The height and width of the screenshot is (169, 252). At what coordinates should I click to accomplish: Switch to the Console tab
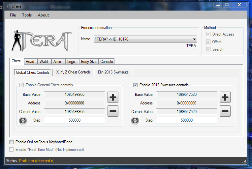coord(107,62)
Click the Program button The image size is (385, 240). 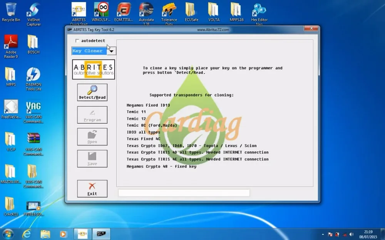click(x=92, y=115)
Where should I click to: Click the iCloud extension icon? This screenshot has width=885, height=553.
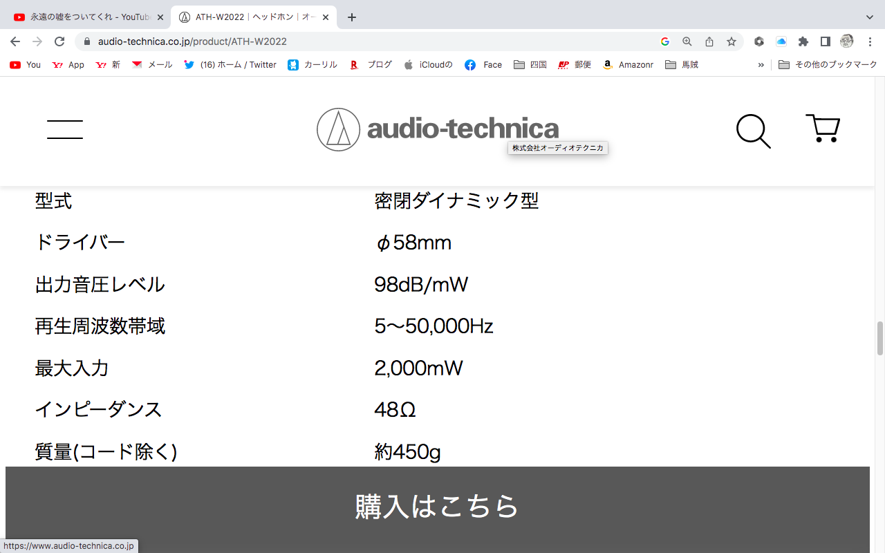pos(781,41)
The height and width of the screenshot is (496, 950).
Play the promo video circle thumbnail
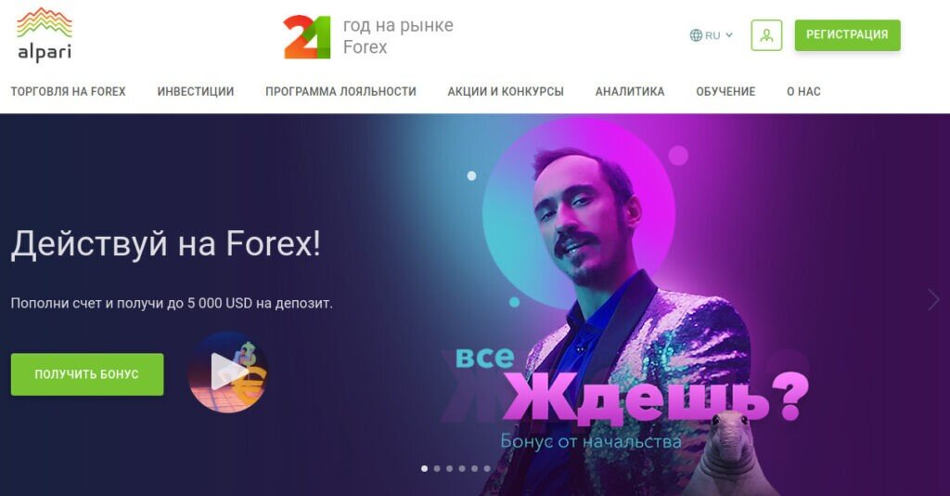click(x=228, y=372)
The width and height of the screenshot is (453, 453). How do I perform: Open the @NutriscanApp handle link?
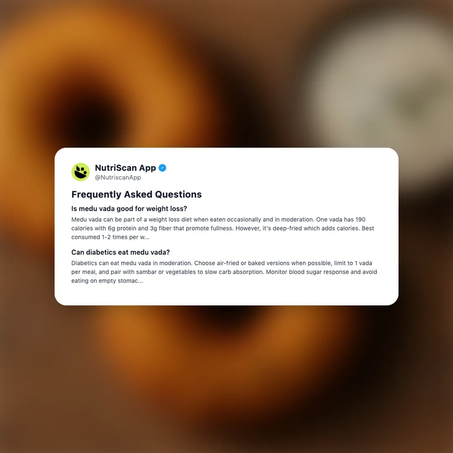[118, 177]
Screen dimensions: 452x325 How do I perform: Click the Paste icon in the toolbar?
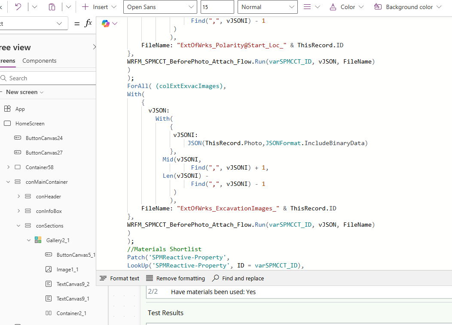point(52,7)
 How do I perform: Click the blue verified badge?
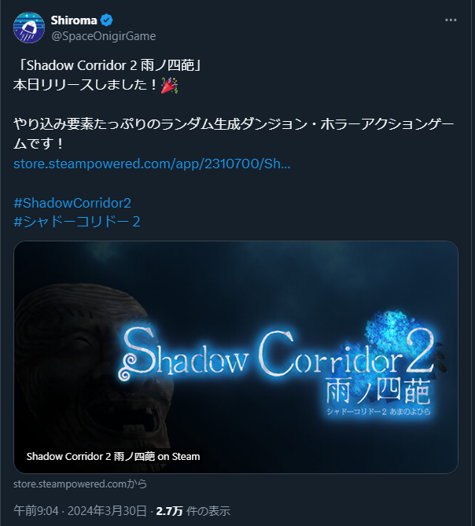coord(107,20)
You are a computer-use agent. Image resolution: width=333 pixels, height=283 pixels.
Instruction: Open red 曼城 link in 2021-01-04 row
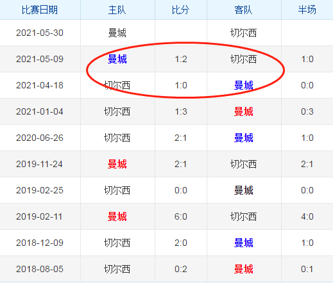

***

- _THE TASK_: Starting at the line where "The width and" appears, restate every line through the end of the records above exactly, but omit the pictures.

- _YOUR SOLUTION_:
The width and height of the screenshot is (453, 453). How do I perform: Open the @NutriscanApp handle link?
[118, 177]
Screen dimensions: 452x325 How do I perform: Click the Paste icon in the toolbar?
point(52,7)
 How do I perform: Click the blue verified badge?
coord(107,20)
You are a computer-use agent. Image resolution: width=333 pixels, height=283 pixels.
Instruction: Open red 曼城 link in 2021-01-04 row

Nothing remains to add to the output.